### WHAT IS BEING ASKED
Give an exact copy of every entry.

### PROVIDED INFORMATION
※ ※ ※
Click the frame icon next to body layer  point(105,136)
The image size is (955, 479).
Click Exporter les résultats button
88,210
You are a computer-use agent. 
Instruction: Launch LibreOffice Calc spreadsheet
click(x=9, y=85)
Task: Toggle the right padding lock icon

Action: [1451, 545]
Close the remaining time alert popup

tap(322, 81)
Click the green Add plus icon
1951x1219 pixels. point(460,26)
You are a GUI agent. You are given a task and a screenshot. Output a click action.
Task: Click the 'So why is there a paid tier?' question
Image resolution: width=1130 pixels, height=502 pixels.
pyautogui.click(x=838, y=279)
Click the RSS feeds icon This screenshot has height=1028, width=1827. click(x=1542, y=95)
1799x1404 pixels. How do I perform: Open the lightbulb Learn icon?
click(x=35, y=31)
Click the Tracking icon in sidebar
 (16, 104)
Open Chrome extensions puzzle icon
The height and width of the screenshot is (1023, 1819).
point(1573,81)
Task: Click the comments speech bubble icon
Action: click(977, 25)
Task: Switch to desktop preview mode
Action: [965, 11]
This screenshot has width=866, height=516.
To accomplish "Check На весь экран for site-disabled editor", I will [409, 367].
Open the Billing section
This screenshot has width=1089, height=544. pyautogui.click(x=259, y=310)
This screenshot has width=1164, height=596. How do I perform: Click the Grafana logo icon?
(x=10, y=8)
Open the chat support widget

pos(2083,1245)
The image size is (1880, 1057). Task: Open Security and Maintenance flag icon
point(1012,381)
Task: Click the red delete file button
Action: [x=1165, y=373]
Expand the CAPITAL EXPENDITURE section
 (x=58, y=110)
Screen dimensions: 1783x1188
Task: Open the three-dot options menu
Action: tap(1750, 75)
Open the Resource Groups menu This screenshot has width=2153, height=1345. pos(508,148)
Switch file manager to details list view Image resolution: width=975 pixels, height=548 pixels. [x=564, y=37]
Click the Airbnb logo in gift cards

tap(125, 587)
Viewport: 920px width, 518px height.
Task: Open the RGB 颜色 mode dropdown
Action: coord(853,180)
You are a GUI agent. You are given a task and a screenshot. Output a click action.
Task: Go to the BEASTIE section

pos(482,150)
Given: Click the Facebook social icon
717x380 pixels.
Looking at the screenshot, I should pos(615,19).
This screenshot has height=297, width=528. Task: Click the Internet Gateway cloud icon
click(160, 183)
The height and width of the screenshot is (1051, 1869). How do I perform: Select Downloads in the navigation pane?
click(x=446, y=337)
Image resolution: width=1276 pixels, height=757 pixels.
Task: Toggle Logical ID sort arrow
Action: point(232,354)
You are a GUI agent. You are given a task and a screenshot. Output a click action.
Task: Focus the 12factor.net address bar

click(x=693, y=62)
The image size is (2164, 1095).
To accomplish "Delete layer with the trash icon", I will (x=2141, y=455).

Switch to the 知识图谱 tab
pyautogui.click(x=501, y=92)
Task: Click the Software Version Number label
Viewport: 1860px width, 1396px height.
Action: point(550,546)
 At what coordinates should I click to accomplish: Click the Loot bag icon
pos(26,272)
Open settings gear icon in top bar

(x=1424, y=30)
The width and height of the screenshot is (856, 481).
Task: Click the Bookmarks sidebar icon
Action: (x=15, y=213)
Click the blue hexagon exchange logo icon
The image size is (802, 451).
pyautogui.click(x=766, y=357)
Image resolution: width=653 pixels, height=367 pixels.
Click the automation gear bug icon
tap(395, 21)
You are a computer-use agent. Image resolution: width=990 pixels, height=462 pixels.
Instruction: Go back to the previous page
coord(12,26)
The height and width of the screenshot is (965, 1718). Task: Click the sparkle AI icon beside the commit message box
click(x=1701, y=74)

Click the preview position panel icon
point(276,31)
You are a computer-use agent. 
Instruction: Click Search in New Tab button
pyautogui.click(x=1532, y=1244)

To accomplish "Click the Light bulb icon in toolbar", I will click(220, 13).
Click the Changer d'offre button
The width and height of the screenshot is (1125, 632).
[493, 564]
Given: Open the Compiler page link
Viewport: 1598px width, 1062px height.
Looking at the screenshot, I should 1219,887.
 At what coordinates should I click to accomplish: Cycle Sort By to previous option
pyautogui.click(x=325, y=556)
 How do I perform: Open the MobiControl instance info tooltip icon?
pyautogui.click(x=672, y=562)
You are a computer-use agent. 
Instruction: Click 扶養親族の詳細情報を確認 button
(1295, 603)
※ ※ ※
### RESPONSE TO THE TASK
Click the frame icon next to body layer  point(105,136)
The image size is (955, 479).
Click Exporter les résultats button
88,210
You are a computer-use agent. 
Instruction: Launch LibreOffice Calc spreadsheet
click(x=9, y=85)
Task: Toggle the right padding lock icon

Action: [1451, 545]
Close the remaining time alert popup

tap(322, 81)
Click the green Add plus icon
1951x1219 pixels. point(460,26)
You are a GUI agent. You are given a task and a screenshot. Output a click action.
Task: Click the 'So why is there a paid tier?' question
Image resolution: width=1130 pixels, height=502 pixels.
pyautogui.click(x=838, y=279)
Click the RSS feeds icon This screenshot has height=1028, width=1827. click(x=1542, y=95)
1799x1404 pixels. How do I perform: Open the lightbulb Learn icon?
click(x=35, y=31)
Click the Tracking icon in sidebar
 (16, 104)
Open Chrome extensions puzzle icon
The height and width of the screenshot is (1023, 1819).
point(1573,81)
Task: Click the comments speech bubble icon
Action: click(977, 25)
Task: Switch to desktop preview mode
Action: [965, 11]
This screenshot has width=866, height=516.
To accomplish "Check На весь экран for site-disabled editor", I will [409, 367].
Open the Billing section
This screenshot has width=1089, height=544. pyautogui.click(x=259, y=310)
This screenshot has width=1164, height=596. How do I perform: Click the Grafana logo icon?
(x=10, y=8)
Open the chat support widget

pos(2083,1245)
The image size is (1880, 1057). Task: Open Security and Maintenance flag icon
point(1012,381)
Task: Click the red delete file button
Action: [x=1165, y=373]
Expand the CAPITAL EXPENDITURE section
 (x=58, y=110)
Screen dimensions: 1783x1188
Task: Open the three-dot options menu
Action: tap(1750, 75)
Open the Resource Groups menu This screenshot has width=2153, height=1345. pos(508,148)
Switch file manager to details list view Image resolution: width=975 pixels, height=548 pixels. [x=564, y=37]
Click the Airbnb logo in gift cards

tap(125, 587)
Viewport: 920px width, 518px height.
Task: Open the RGB 颜色 mode dropdown
Action: coord(853,180)
You are a GUI agent. You are given a task and a screenshot. Output a click action.
Task: Go to the BEASTIE section

pos(482,150)
Given: Click the Facebook social icon
717x380 pixels.
Looking at the screenshot, I should pos(615,19).
This screenshot has height=297, width=528. Task: Click the Internet Gateway cloud icon
click(160, 183)
The height and width of the screenshot is (1051, 1869). How do I perform: Select Downloads in the navigation pane?
click(x=446, y=337)
Image resolution: width=1276 pixels, height=757 pixels.
Task: Toggle Logical ID sort arrow
Action: point(232,354)
You are a GUI agent. You are given a task and a screenshot. Output a click action.
Task: Focus the 12factor.net address bar

click(x=693, y=62)
The image size is (2164, 1095).
To accomplish "Delete layer with the trash icon", I will (x=2141, y=455).

Switch to the 知识图谱 tab
pyautogui.click(x=501, y=92)
Task: Click the Software Version Number label
Viewport: 1860px width, 1396px height.
Action: point(550,546)
 At what coordinates should I click to accomplish: Click the Loot bag icon
pos(26,272)
Open settings gear icon in top bar

(x=1424, y=30)
The width and height of the screenshot is (856, 481).
Task: Click the Bookmarks sidebar icon
Action: (x=15, y=213)
Click the blue hexagon exchange logo icon
The image size is (802, 451).
pyautogui.click(x=766, y=357)
Image resolution: width=653 pixels, height=367 pixels.
Click the automation gear bug icon
tap(395, 21)
You are a computer-use agent. Image resolution: width=990 pixels, height=462 pixels.
Instruction: Go back to the previous page
coord(12,26)
The height and width of the screenshot is (965, 1718). Task: Click the sparkle AI icon beside the commit message box
click(x=1701, y=74)

Click the preview position panel icon
point(276,31)
You are a computer-use agent. 
Instruction: Click Search in New Tab button
pyautogui.click(x=1532, y=1244)

To accomplish "Click the Light bulb icon in toolbar", I will click(220, 13).
Click the Changer d'offre button
The width and height of the screenshot is (1125, 632).
[493, 564]
Given: Open the Compiler page link
Viewport: 1598px width, 1062px height.
Looking at the screenshot, I should 1219,887.
 At what coordinates should I click to accomplish: Cycle Sort By to previous option
pyautogui.click(x=325, y=556)
 How do I perform: Open the MobiControl instance info tooltip icon?
pyautogui.click(x=672, y=562)
You are a computer-use agent. 
Instruction: Click 扶養親族の詳細情報を確認 button
(1295, 603)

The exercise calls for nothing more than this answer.